The most notable thing about our Corsa, however, is that it whines. It whines when you turn it off and open the door, no matter how many times you turn the lights and the radio off. It whines, and then just to prove that it's not going to behave the way you expect, it puts its windows up and down (granted, when you're pushing the button. But nevertheless. With the engine off and the door open and the key out of the ignition, in gear or not, parking brake set or not.). It does not, however, lock when you push the button on the remote, asking it to lock. Once in awhile, for some reason, it decides to cooperate and, when you turn it off and remove the key and open the door, it doesn't whine. On those rare times when it doesn't whine, it also deigns to lock when you push the button on the remote (it does lock when you turn the key in the door, reluctantly, and with a great show of irritation.).
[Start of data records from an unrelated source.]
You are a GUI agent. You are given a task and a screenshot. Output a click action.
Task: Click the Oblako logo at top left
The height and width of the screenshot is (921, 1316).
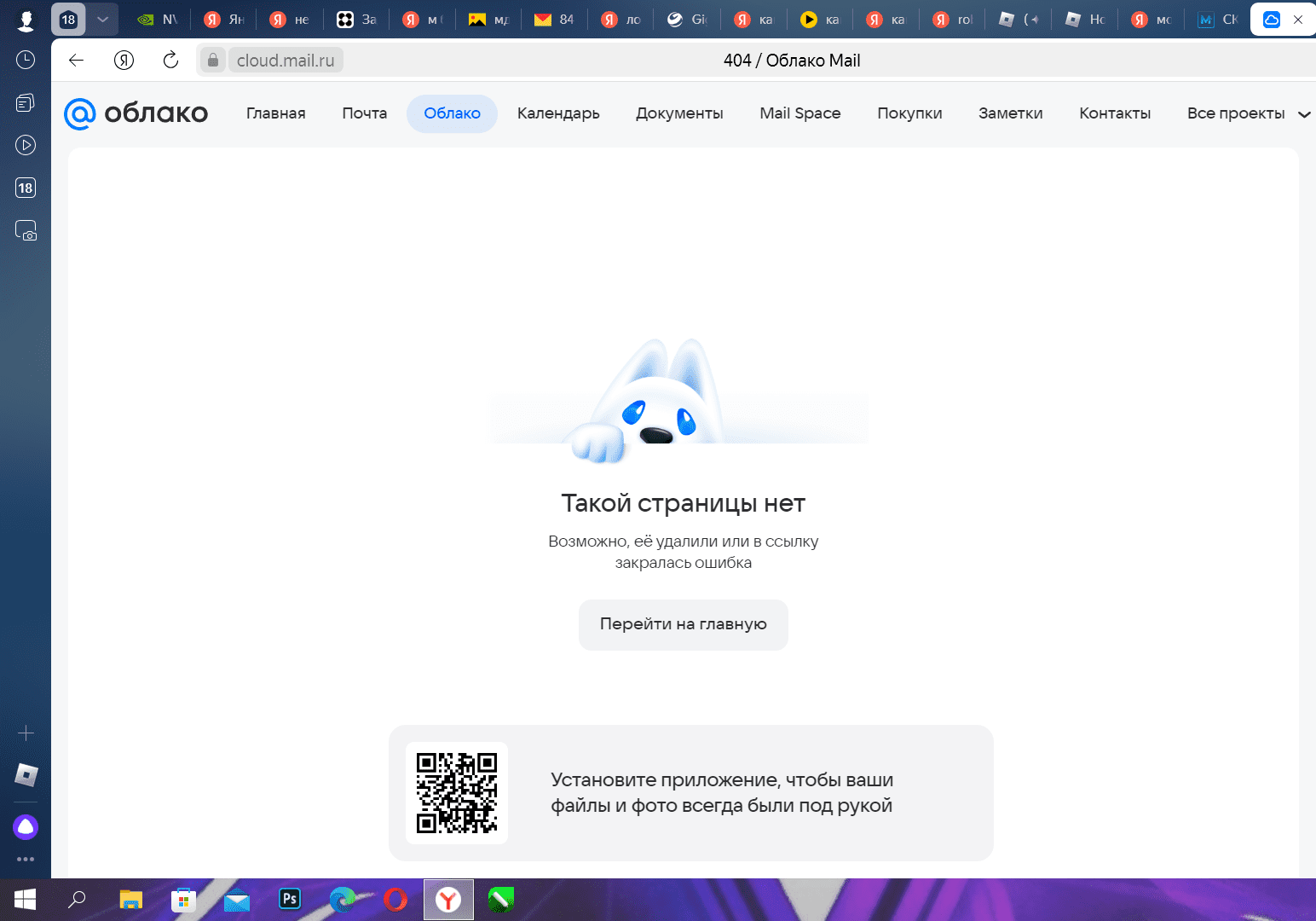tap(136, 113)
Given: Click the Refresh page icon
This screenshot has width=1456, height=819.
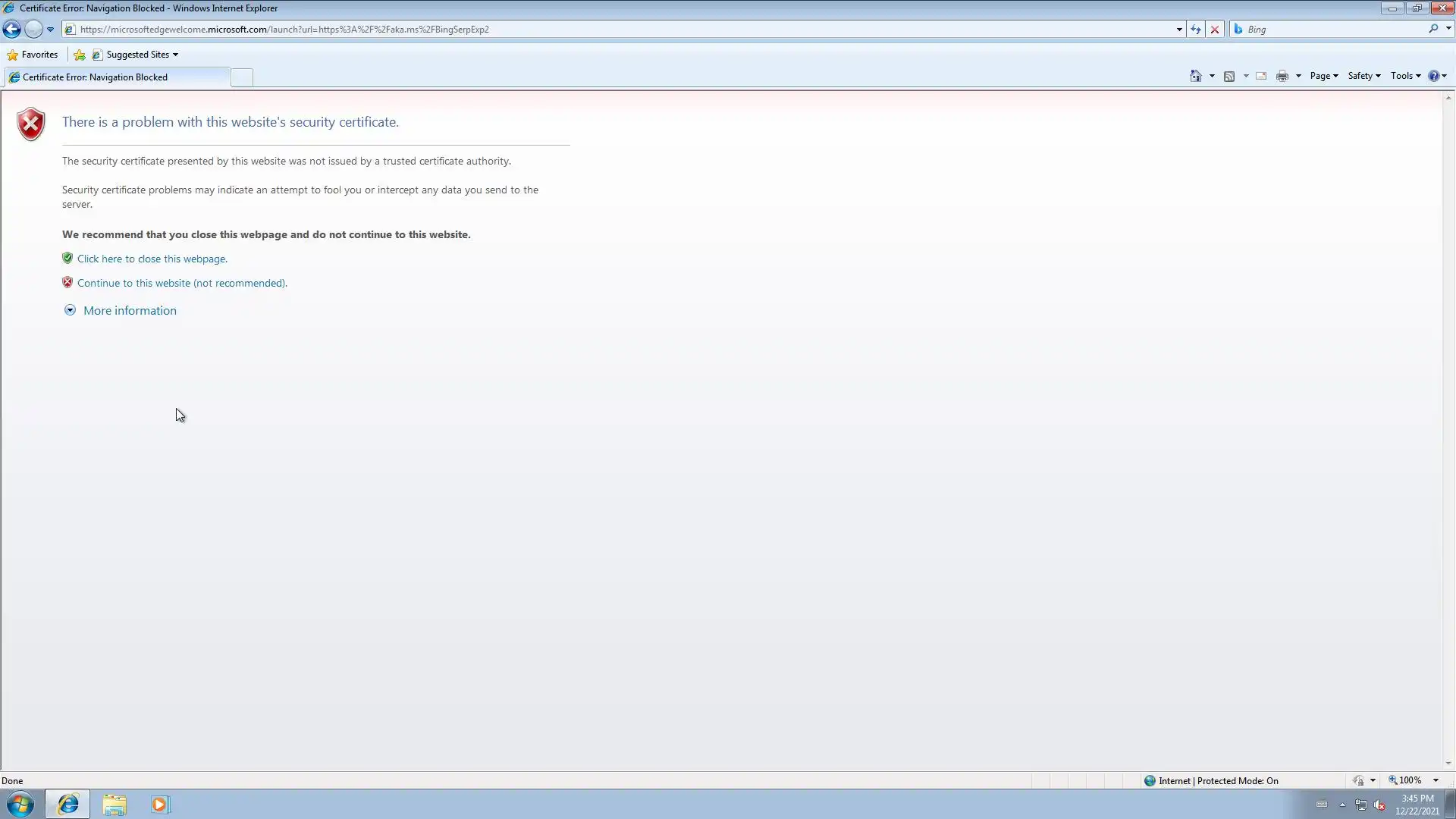Looking at the screenshot, I should (1196, 30).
For some reason, it whines less with Ian than it does with me. Only once have I opened the driver's door to tractable silence, but almost every other time Ian drives it sits quietly for him and gamely locks all its doors when asked, even from several feet away.
In general, whining doesn't faze me (try it—you'll see). But my fear with the Corsa is that it's whining because I've left something on, or worse, something has been left on without my knowledge, and the battery will go dead while we sleep the sleep of the just. This is not a hugely big deal. One of the last things pointed out to me when I picked up the Corsa was the number to call for roadside (or, I'm assuming, driveway) assistance (an aside: roadside assistance has become the focus of some attention in Portugal recently, and it is now required by law to wear a fluorescent green vest whenever you're outside of your ailing car on the side of a road. There's one in the glove box of the Corsa.). The problem is, of course, that there's not a phone at the beach house, and we haven't been able to get a SIM card for Ian's phone that will work in Portugal. He has one from T-Mobile UK, which would work in a pinch, except that it's prepay and it's run out of money, and we can't “top-up” online without having a credit card registered in the UK. We can walk in to Porto Covo and use the payphone on the square, but it's pretty far in an emergency.
So far though, the whining seems to be just whining, and nothing that's going to require us to use roadside assistance or the fluorescent green vest. I think I forgot to include this when I wrote about Naples and Italy, but it's notable that, when we went to board the bus from Amalfi to Naples, there was some manner of grease monkey poking around the driver's seat with the driver hovering nearby. From what we could tell, it seemed to be a small matter of a warning light or a warning buzzer that was irritating the driver (to be fair, the driver did seem to be concerned that the warning was doing just that: warning. Hence, perhaps, the angry cellphone call just before we pulled over?). The grease monkey poked around for a couple minutes and evidently got the annoying warning to stop; the bus driver shrugged and yelled “Napoli!” out the door, we boarded, and an hour later we were standing by the side of the freeway with the bus on fire.